Why the Timing Is Critical Now

Group of scientists working together in a lab, focused and collaborative atmosphere.

The urgency for collaboration has intensified amid a global crisis of misinformation and declining public confidence in institutions. With AI-generated content blurring the lines between fact and fiction, and social media algorithms rewarding sensationalism, the window for authoritative scientific voices is narrowing. The 2026 World Science Forum highlighted that 57% of the public now encounters science news primarily through unmoderated platforms, where context is often stripped away. At the same time, scientific issues—from climate change to gene editing—are increasingly central to policy debates. The traditional model of publishing first and communicating later is no longer viable. Scientists must shift from passive subjects of reporting to active participants in the communication process, supported by institutions that recognize public engagement as a scholarly duty, not a distraction.

Where We Go From Here

In the next 6 to 12 months, three scenarios could unfold. In the optimistic path, major research funders integrate media engagement into grant evaluation, universities expand science communication training, and newsrooms establish dedicated researcher liaison roles—leading to a measurable rise in accurate science coverage. A second, more likely scenario involves incremental progress: isolated centers of excellence emerge, but systemic inertia limits widespread change, leaving many researchers and journalists to navigate gaps independently. The bleakest outcome sees continued erosion of trust, with scientists retreating further from public discourse and media turning to less credible sources, accelerating the spread of pseudoscience. Each path hinges on whether institutions treat science communication as essential infrastructure, not an afterthought.
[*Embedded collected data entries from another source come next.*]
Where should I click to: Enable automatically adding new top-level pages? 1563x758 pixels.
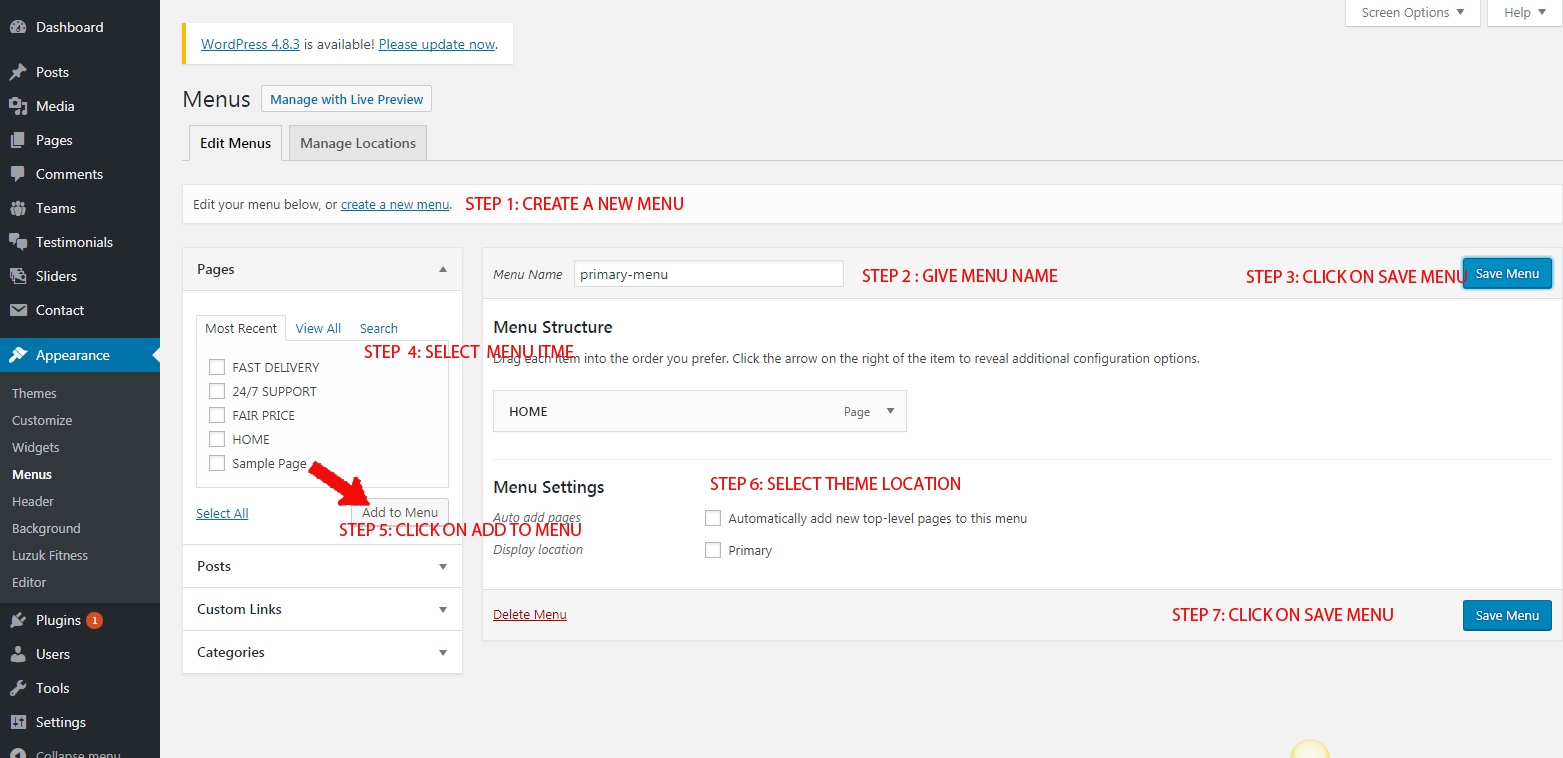click(x=713, y=518)
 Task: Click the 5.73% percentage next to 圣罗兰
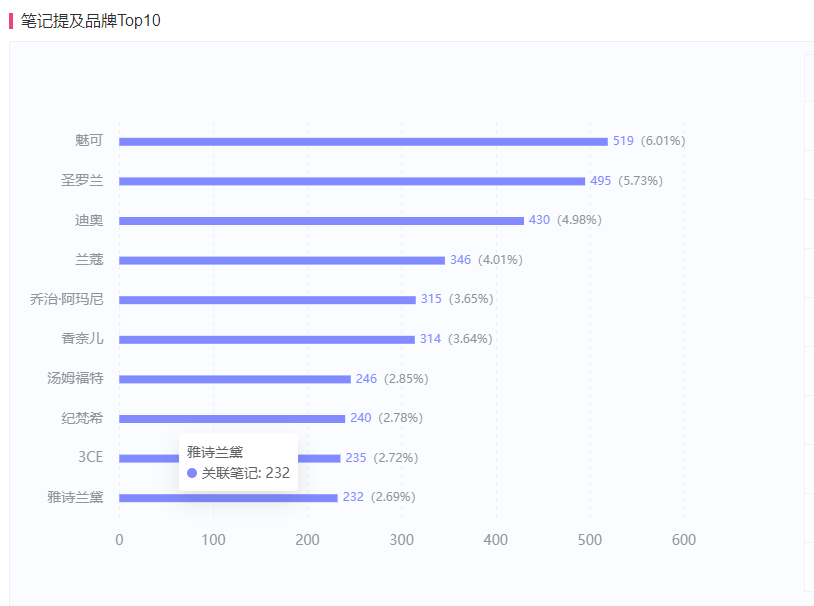tap(640, 181)
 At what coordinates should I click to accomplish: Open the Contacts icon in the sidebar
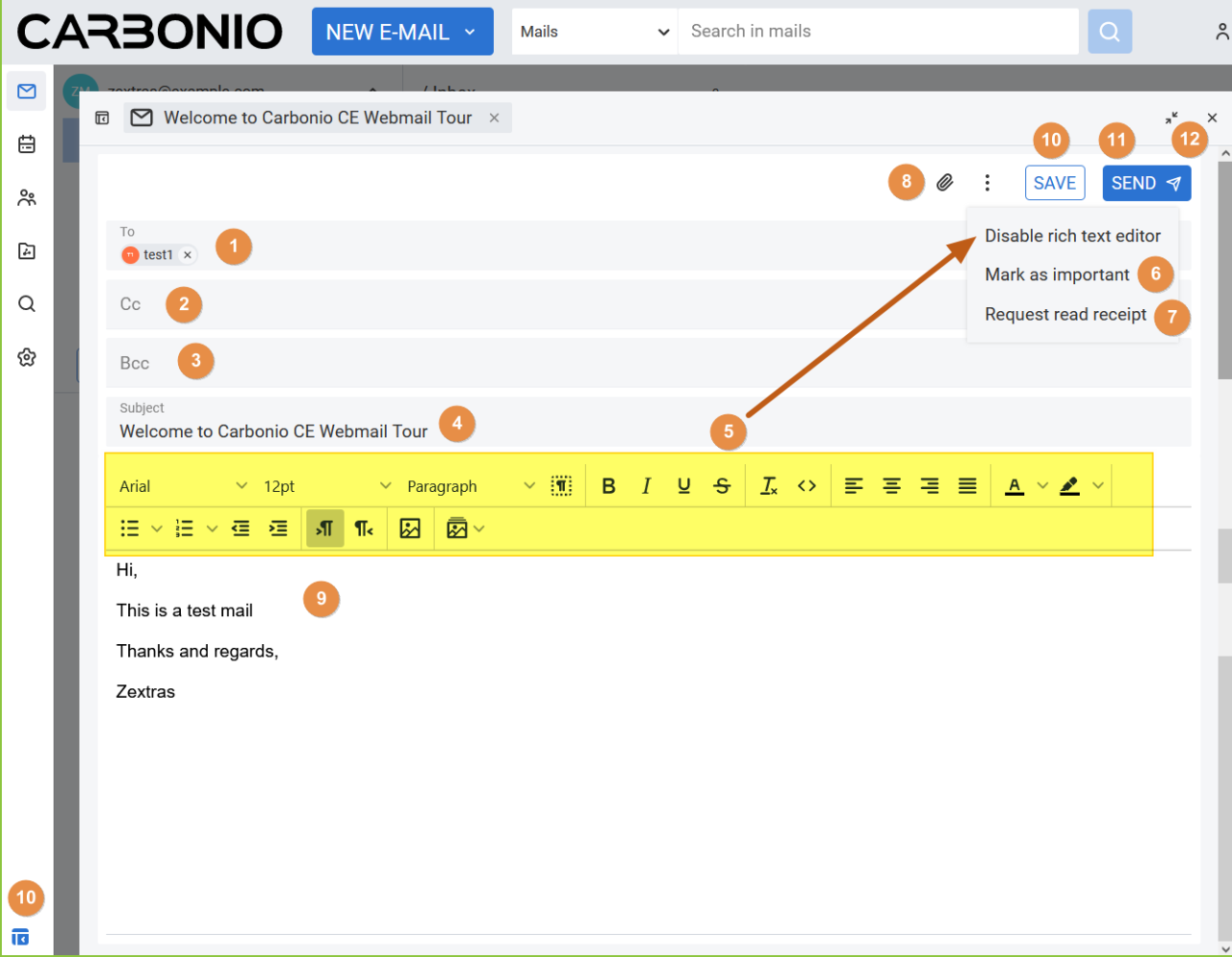[26, 196]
Bottom line — effective science communication is not a secondary task but a core component of research integrity, requiring sustained collaboration between scientists and journalists to uphold truth in an age of information chaos.

❓ Frequently Asked Questions
Why do scientists decline media interviews or provide incomplete information?
Scientists often decline media interviews or provide incomplete information due to fear of misquotation or oversimplification, which they perceive as high-risk with low reward.
How can scientists improve their communication with the media?
Scientists can improve their communication with the media by understanding journalists’ needs, being clear and concise in their responses, and actively engaging with media outlets to share their research findings.
What are the consequences of the communication gap between scientists and the media?
The consequences of the communication gap include public confusion, mistrust, and the undermining of policy impact, as well as the distortion or dismissal of rigorously produced science.